*Brief*.
I need the lines from the one containing "Instruction: Minimize the PowerShell window" through the last line of the entries retyped exactly, with no pictures among them.

Top of Listed entries

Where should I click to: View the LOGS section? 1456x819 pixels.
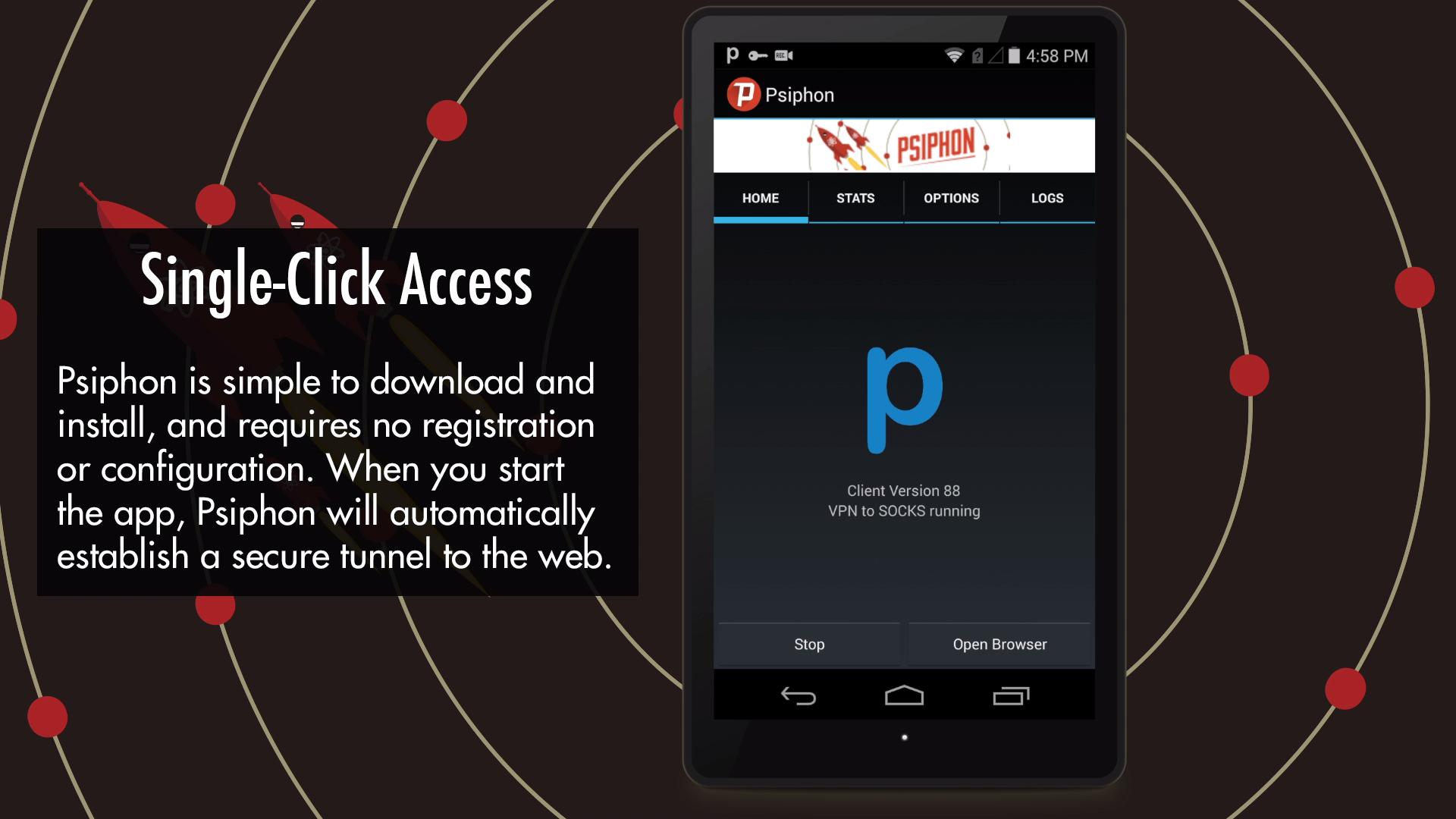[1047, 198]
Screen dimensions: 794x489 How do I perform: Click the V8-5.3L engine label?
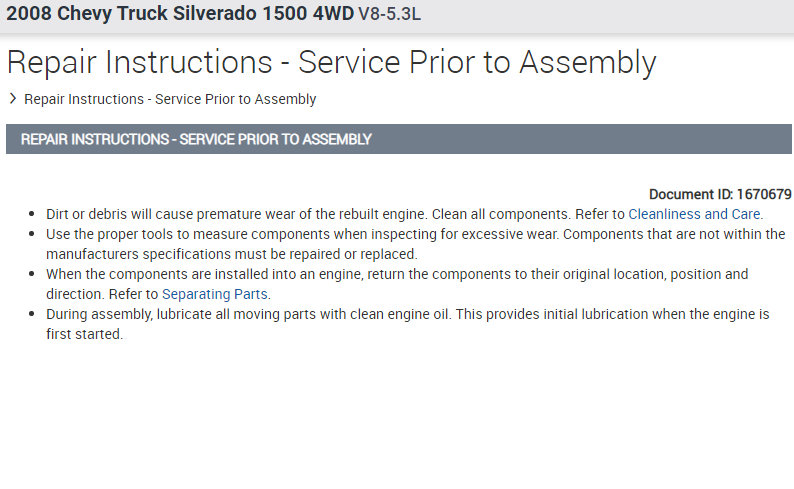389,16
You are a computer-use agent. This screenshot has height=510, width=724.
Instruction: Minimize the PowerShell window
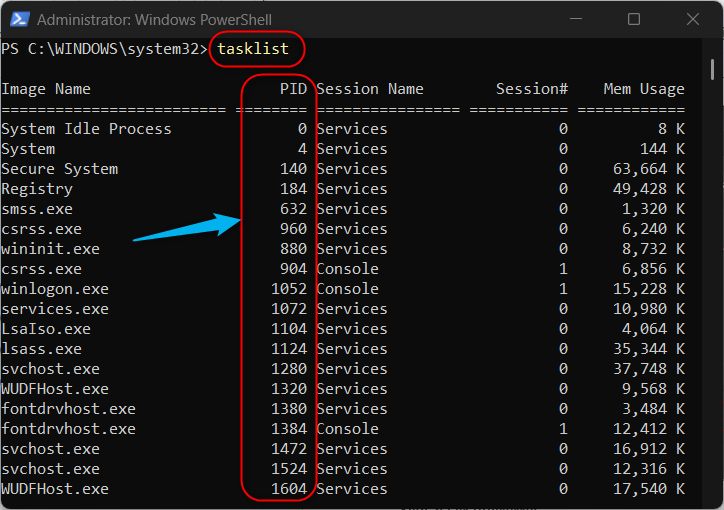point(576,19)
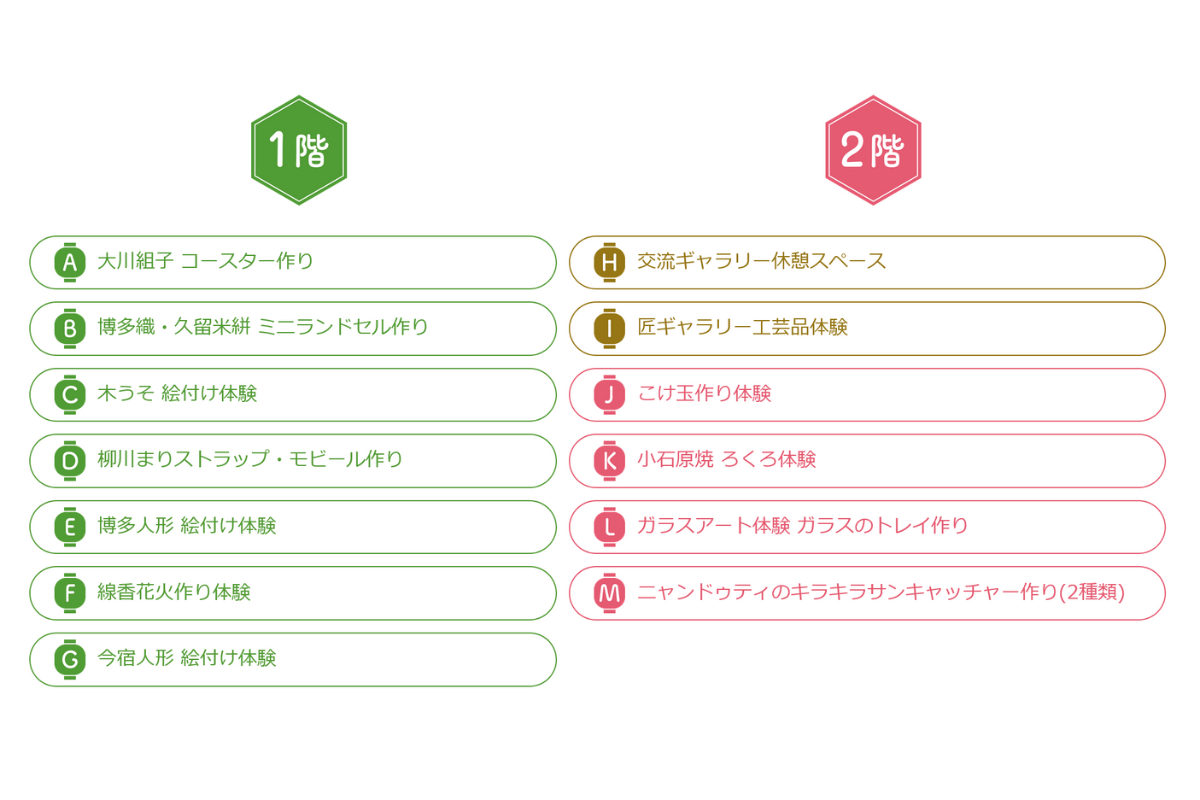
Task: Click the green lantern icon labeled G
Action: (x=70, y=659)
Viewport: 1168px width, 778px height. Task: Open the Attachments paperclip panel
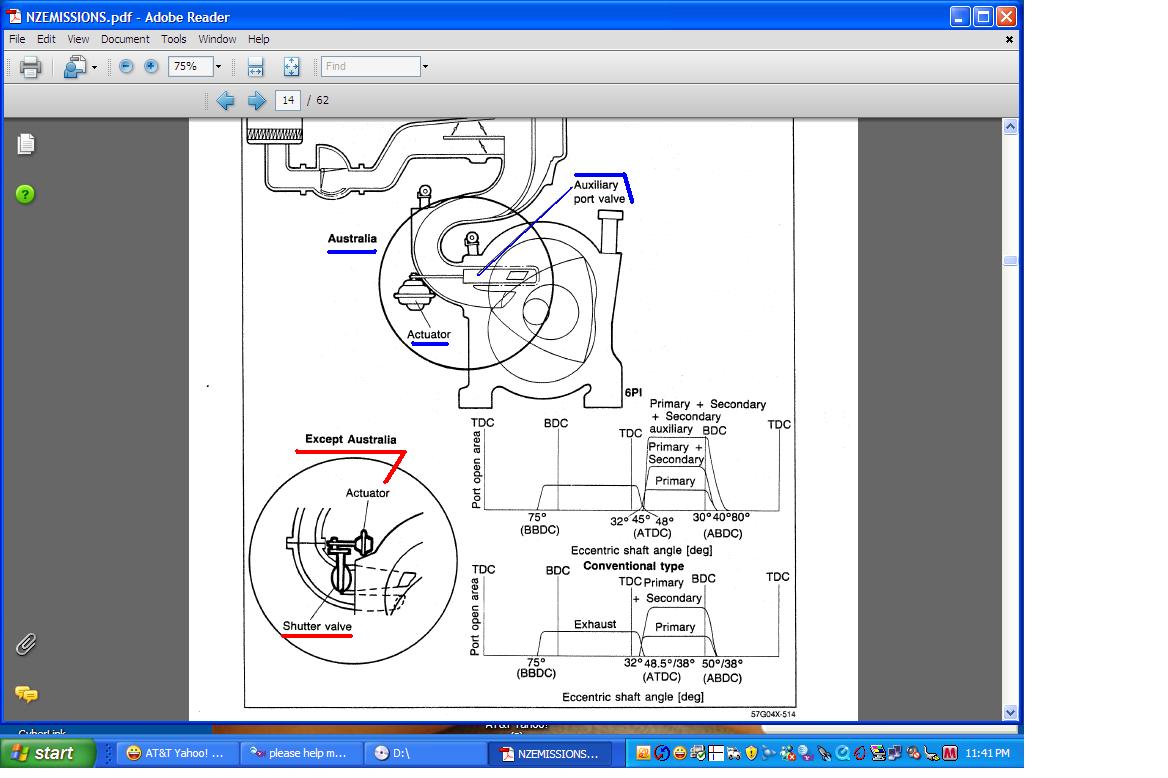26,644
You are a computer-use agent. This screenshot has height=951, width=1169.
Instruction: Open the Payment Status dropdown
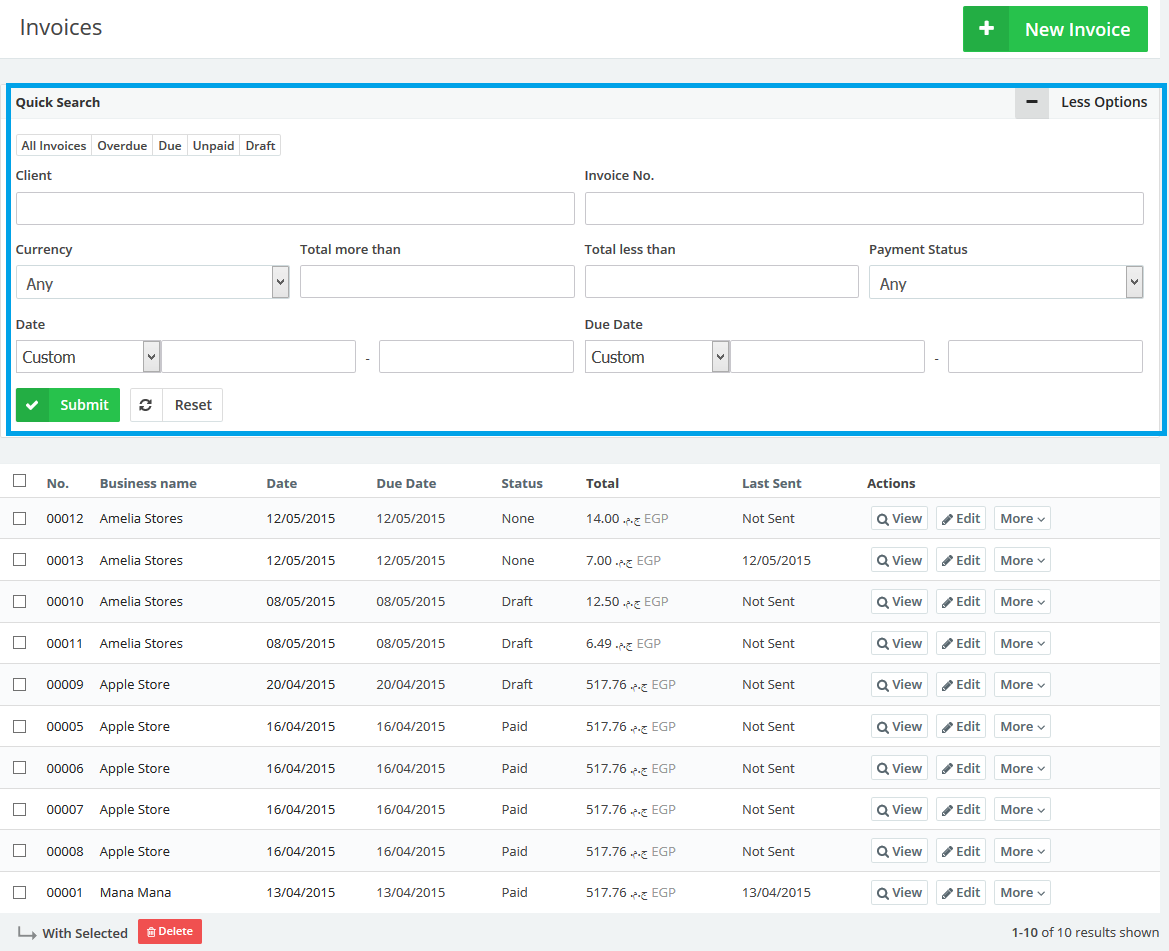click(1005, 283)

Bottom of Listed entries

*Task result*.
Instruction: Minimize the PowerShell window
point(576,19)
Task: Click the green lantern icon labeled G
Action: (x=70, y=659)
Viewport: 1168px width, 778px height. Task: Open the Attachments paperclip panel
26,644
You are a computer-use agent. This screenshot has height=951, width=1169.
Instruction: Open the Payment Status dropdown
click(1005, 283)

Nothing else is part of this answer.